Sacrée Palme d'or 2023, Justine Triet, appelle à « un monde qui est considéré comme possible de se tromper, et de recommencer.
La réalisatrice française a été sacrée au 76e Festival de Cannes pour son film Anatomie d'une chute, le 27 mai. Et a prononcé un discours vibrant, sur un monde dont les mutations sont à surveiller.
« Il faut célébrer le changement quand il se produit : cette année, sept réalisatrices sont en compétition » : avec ces quelques mots, prononcés avant de remettre la palme d'or, Jane Fonda ne croyait pas si bien dire. Quelques minutes plus tard, c'est à Justine Triet qu'elle a remis la récompense suprême du 76e Festival de Cannes pour son film Anatomie d'une chute, faisant d'elle la deuxième réalisatrice française au vainqueur, après Julia Ducournau pour Titane en 2021.
Maîtresse de son récit
Anatomie d'une chute raconte l'histoire d'une écrivaine, Sandra (Sandra Hüller, également à l'affiche de The Zone of Interest de Jonathan Glazer, récompensée par le Grand prix), accusée du meurtre de son époux.

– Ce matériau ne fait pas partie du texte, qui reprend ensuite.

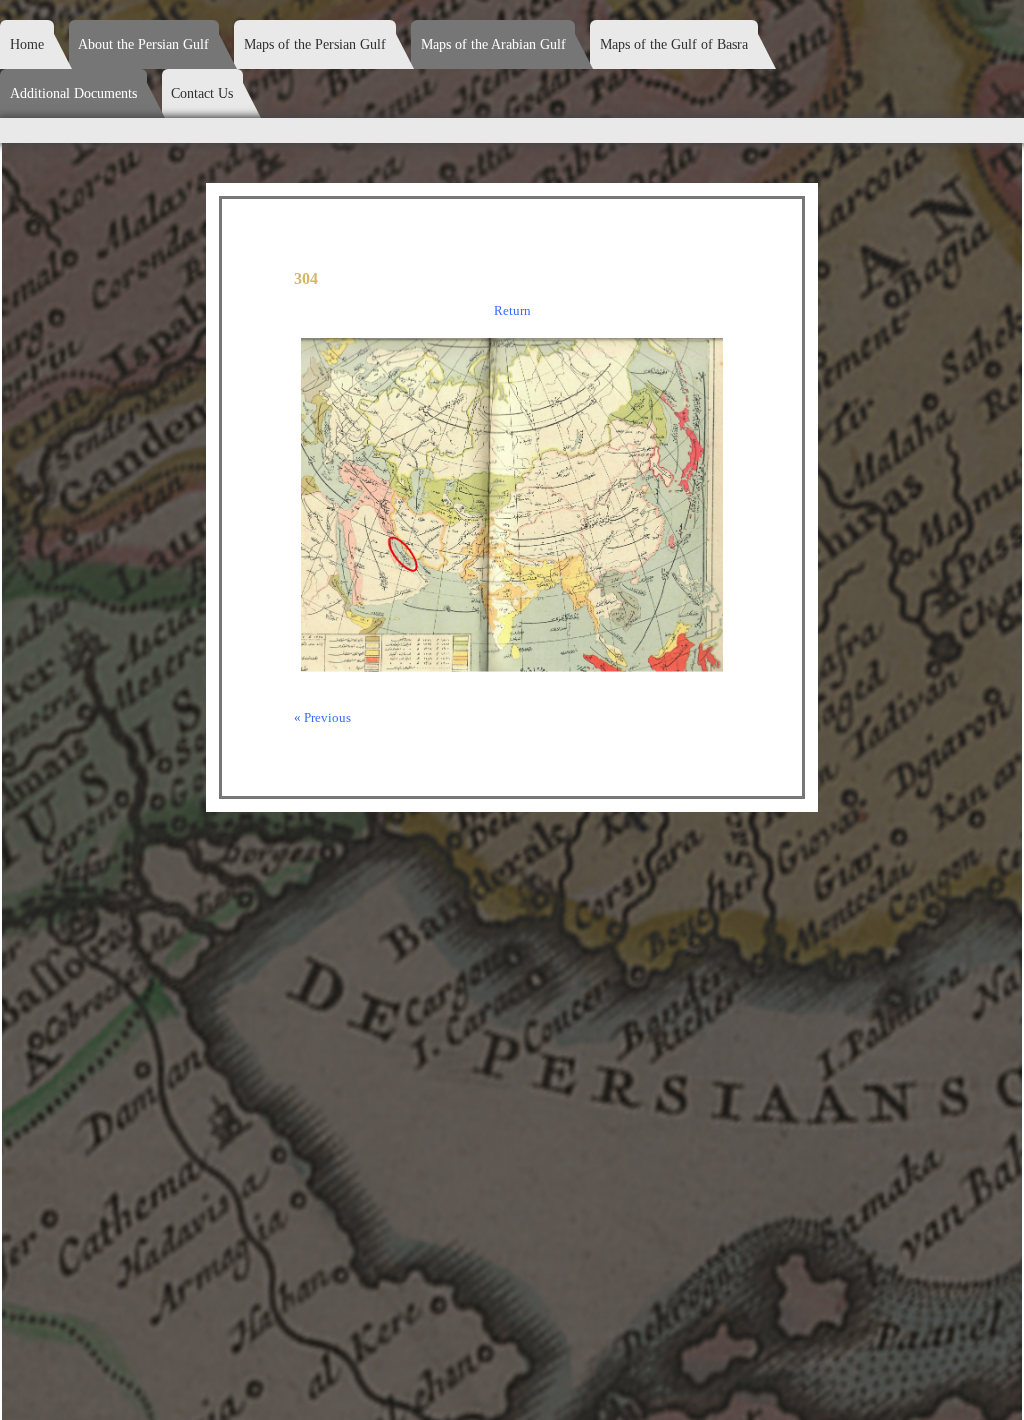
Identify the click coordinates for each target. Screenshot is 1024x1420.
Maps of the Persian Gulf (315, 44)
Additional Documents (73, 93)
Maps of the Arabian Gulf (493, 44)
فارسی (997, 32)
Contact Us (202, 93)
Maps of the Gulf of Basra (674, 44)
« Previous (322, 717)
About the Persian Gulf (143, 44)
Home (27, 44)
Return (512, 310)
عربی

Avoir la force de se relever lorsqu’on tombe
Durant son procès, c'est toute l'histoire de son couple, ses non-dits, ses secrets et ses rancœurs, qu'elle doit exposer devant un jury, des avocats et une audience dans laquelle se trouve son fils, un adolescent malvoyant . Acculée, Sandra se voit déposséder d'un récit, et d'un point de vue, qu'elle avait jusqu'ici l'habitude de maîtriser dans sa vie comme dans ses romans. Et se voit soumise à des regards divergents, qui la voit comme une femme égoïste, ou farouchement indépendante.
Discours coup de poing
Justine Triet avait déjà présenté des films sur la Croisette : Victoria (avec Virginie Efira et Vincent Lacoste) en 2016 et Sibyl (toujours avec Efira, mais aussi Adèle Exarchopoulos ), en compétition en 2019. Sur scène, elle a tenu à faire monter ses et ses producteurs, dont Sandra Hüller, Milo Machado Graner et Antoine Reinartz. Elle a d'abord remercié son coscénariste et compagnon, Arthur Harari, lui aussi cinéaste (Diamant Noir, Onoda, 10000 nuits dans la jungle), « qui s'est laissé kidnapper pendant trois ans ». Avant de se lancer dans un discours vibrant sur la « contestation puissante, unanime contre la réforme des retraites qui a agité le pays cette année ».
Justine Triet a dénoncé un "schéma de pouvoir dominant, de plus en plus décomplexé" qui éclate "dans toutes les sphères de la société et le cinéma n'y échappe pas", estimant que "la marchandisation de la culture est en train de casser l'exception culturelle sans laquelle (elle) ne serait pas là aujourd'hui". Avant d'évoquer cette place qu'elle-même a prise il y a quelques années « dans un monde un qui considérait possible de se tromper, et de recommencer " Preuve, comme le disait Jane Fonda, que les temps ont en effet changé, mais dans des directions parfois contradictoires. La victoire de Justine Triet constitue peut-être, en ce sens, un espoir.